## TASK TO COMPLETE:
An exact reproduction of every record is required.
EXTRACTED RECORDS Block Start
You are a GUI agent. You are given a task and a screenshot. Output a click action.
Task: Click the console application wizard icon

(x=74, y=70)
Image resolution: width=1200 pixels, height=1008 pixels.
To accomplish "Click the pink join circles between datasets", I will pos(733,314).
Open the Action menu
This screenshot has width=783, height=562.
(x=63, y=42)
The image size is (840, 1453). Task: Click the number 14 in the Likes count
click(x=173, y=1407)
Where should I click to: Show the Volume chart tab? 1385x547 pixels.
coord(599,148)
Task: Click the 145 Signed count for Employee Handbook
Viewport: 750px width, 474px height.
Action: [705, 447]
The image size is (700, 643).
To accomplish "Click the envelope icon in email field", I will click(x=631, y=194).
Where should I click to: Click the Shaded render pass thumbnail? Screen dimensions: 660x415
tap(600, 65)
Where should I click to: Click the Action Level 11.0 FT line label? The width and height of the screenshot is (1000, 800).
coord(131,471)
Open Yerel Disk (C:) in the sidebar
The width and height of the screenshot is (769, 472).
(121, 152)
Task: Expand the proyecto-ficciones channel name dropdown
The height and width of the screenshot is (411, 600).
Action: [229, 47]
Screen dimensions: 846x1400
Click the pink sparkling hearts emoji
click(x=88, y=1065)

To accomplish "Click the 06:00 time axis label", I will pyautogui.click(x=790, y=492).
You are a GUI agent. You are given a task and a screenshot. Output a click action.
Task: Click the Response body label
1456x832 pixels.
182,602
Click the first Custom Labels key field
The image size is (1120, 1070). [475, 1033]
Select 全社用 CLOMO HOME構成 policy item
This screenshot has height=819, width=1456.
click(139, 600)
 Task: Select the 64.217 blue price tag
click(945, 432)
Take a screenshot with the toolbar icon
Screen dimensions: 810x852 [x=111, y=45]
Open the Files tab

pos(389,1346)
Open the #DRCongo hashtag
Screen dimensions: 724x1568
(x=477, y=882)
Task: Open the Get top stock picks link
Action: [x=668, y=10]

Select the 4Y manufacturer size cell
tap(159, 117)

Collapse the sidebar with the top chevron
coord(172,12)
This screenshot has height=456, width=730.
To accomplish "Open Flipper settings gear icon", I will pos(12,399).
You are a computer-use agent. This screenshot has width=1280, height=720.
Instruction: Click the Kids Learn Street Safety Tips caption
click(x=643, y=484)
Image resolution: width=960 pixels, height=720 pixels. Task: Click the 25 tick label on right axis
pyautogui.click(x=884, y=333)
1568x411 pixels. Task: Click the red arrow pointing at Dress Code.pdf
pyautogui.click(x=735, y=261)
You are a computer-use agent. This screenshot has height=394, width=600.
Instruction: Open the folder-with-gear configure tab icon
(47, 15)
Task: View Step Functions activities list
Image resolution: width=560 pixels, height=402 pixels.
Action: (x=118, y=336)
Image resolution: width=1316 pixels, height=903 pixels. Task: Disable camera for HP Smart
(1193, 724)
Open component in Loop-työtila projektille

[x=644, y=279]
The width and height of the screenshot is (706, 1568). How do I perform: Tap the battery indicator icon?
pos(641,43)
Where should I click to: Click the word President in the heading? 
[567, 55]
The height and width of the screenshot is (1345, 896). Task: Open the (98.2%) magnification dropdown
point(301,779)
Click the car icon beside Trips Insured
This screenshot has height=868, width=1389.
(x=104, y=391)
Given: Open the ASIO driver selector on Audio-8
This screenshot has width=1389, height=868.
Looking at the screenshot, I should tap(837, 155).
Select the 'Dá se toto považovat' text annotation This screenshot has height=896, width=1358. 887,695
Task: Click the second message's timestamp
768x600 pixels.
EXTRACTED RECORDS Block End
## EXERCISE RESPONSE:
You are a GUI agent. You are given a task and a screenshot. Output a click action.
Task: Click the console application wizard icon

(x=74, y=70)
Image resolution: width=1200 pixels, height=1008 pixels.
To accomplish "Click the pink join circles between datasets", I will pos(733,314).
Open the Action menu
This screenshot has width=783, height=562.
(x=63, y=42)
The image size is (840, 1453). Task: Click the number 14 in the Likes count
click(x=173, y=1407)
Where should I click to: Show the Volume chart tab? 1385x547 pixels.
coord(599,148)
Task: Click the 145 Signed count for Employee Handbook
Viewport: 750px width, 474px height.
Action: [705, 447]
The image size is (700, 643).
To accomplish "Click the envelope icon in email field", I will click(x=631, y=194).
Where should I click to: Click the Shaded render pass thumbnail? Screen dimensions: 660x415
tap(600, 65)
Where should I click to: Click the Action Level 11.0 FT line label? The width and height of the screenshot is (1000, 800).
coord(131,471)
Open Yerel Disk (C:) in the sidebar
The width and height of the screenshot is (769, 472).
(121, 152)
Task: Expand the proyecto-ficciones channel name dropdown
The height and width of the screenshot is (411, 600).
Action: [229, 47]
Screen dimensions: 846x1400
Click the pink sparkling hearts emoji
click(x=88, y=1065)

To accomplish "Click the 06:00 time axis label", I will pyautogui.click(x=790, y=492).
You are a GUI agent. You are given a task and a screenshot. Output a click action.
Task: Click the Response body label
1456x832 pixels.
182,602
Click the first Custom Labels key field
The image size is (1120, 1070). [475, 1033]
Select 全社用 CLOMO HOME構成 policy item
This screenshot has height=819, width=1456.
click(139, 600)
 Task: Select the 64.217 blue price tag
click(945, 432)
Take a screenshot with the toolbar icon
Screen dimensions: 810x852 [x=111, y=45]
Open the Files tab

pos(389,1346)
Open the #DRCongo hashtag
Screen dimensions: 724x1568
(x=477, y=882)
Task: Open the Get top stock picks link
Action: [x=668, y=10]

Select the 4Y manufacturer size cell
tap(159, 117)

Collapse the sidebar with the top chevron
coord(172,12)
This screenshot has height=456, width=730.
To accomplish "Open Flipper settings gear icon", I will pos(12,399).
You are a computer-use agent. This screenshot has width=1280, height=720.
Instruction: Click the Kids Learn Street Safety Tips caption
click(x=643, y=484)
Image resolution: width=960 pixels, height=720 pixels. Task: Click the 25 tick label on right axis
pyautogui.click(x=884, y=333)
1568x411 pixels. Task: Click the red arrow pointing at Dress Code.pdf
pyautogui.click(x=735, y=261)
You are a computer-use agent. This screenshot has height=394, width=600.
Instruction: Open the folder-with-gear configure tab icon
(47, 15)
Task: View Step Functions activities list
Image resolution: width=560 pixels, height=402 pixels.
Action: (x=118, y=336)
Image resolution: width=1316 pixels, height=903 pixels. Task: Disable camera for HP Smart
(1193, 724)
Open component in Loop-työtila projektille

[x=644, y=279]
The width and height of the screenshot is (706, 1568). How do I perform: Tap the battery indicator icon?
pos(641,43)
Where should I click to: Click the word President in the heading? 
[567, 55]
The height and width of the screenshot is (1345, 896). Task: Open the (98.2%) magnification dropdown
point(301,779)
Click the car icon beside Trips Insured
This screenshot has height=868, width=1389.
(x=104, y=391)
Given: Open the ASIO driver selector on Audio-8
This screenshot has width=1389, height=868.
Looking at the screenshot, I should tap(837, 155).
Select the 'Dá se toto považovat' text annotation This screenshot has height=896, width=1358. 887,695
Task: Click the second message's timestamp
768x600 pixels.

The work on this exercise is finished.